Founded this year by longtime Republican strategist Nathan Sproul, Strategic Allied Services was paid millions of dollars by the Republican Party to manage get-out-the-vote efforts in swing states including Florida, Virginia, Colorado, North Carolina and Nevada. 

However, the Republican National Committee (RNC) cut all ties with the firm late last month after Florida investigators launched a probe into hundreds of suspicious registration forms submitted by the company's workers.

Last week, the firm's trouble worsened when law enforcement in Rockingham County, Va., charged Colin Small with 13 counts of election fraud for allegedly tossing registration forms in a dumpster in Harrisonburg. Small worked for Pinpoint, a private contractor with ties to Strategic Allied Services.

Rockingham County Sheriff Bryan F. Hutcheson said there was "no indication" the alleged fraud "was widespread in our jurisdiction," but Moran, Scott and Connolly aren't convinced.
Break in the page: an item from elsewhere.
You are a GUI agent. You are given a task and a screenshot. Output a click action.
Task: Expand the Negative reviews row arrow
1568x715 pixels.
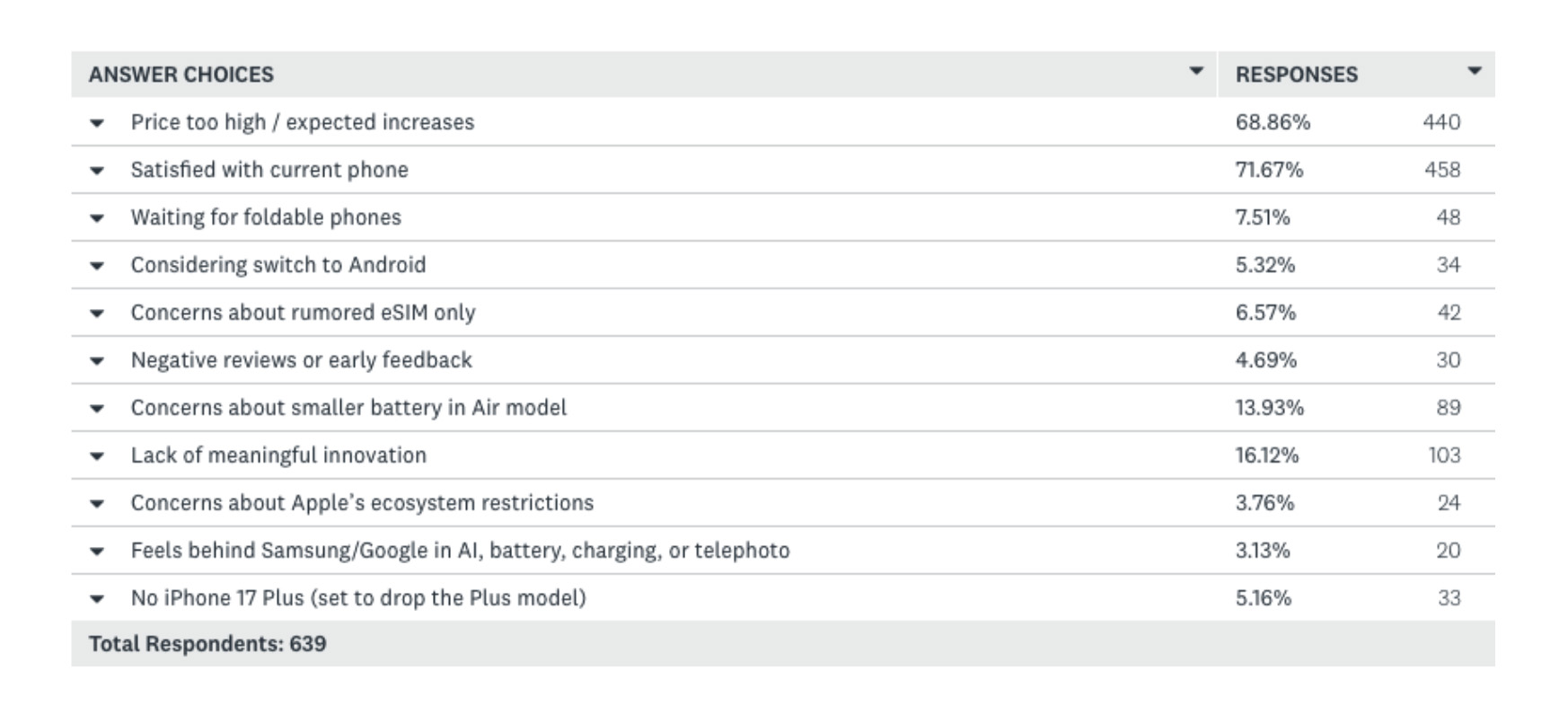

"While the Republican National Committee and five state committees have severed their relationship with Strategic Allied Consulting, we are concerned that the alleged illegal practices may be continuing under its subsidiary Pinpoint," the lawmakers wrote to Holder.

The Virginia State Board of Elections has so far rejected calls from some state Democrats to launch a statewide probe.

A DOJ spokesman declined to comment on whether the agency has launched – or has any plans to launch – a separate investigation.

"We have received the letter, and we are reviewing the letter," the spokesperson said in an email.

This post has been updated with comment from the Department of Justice.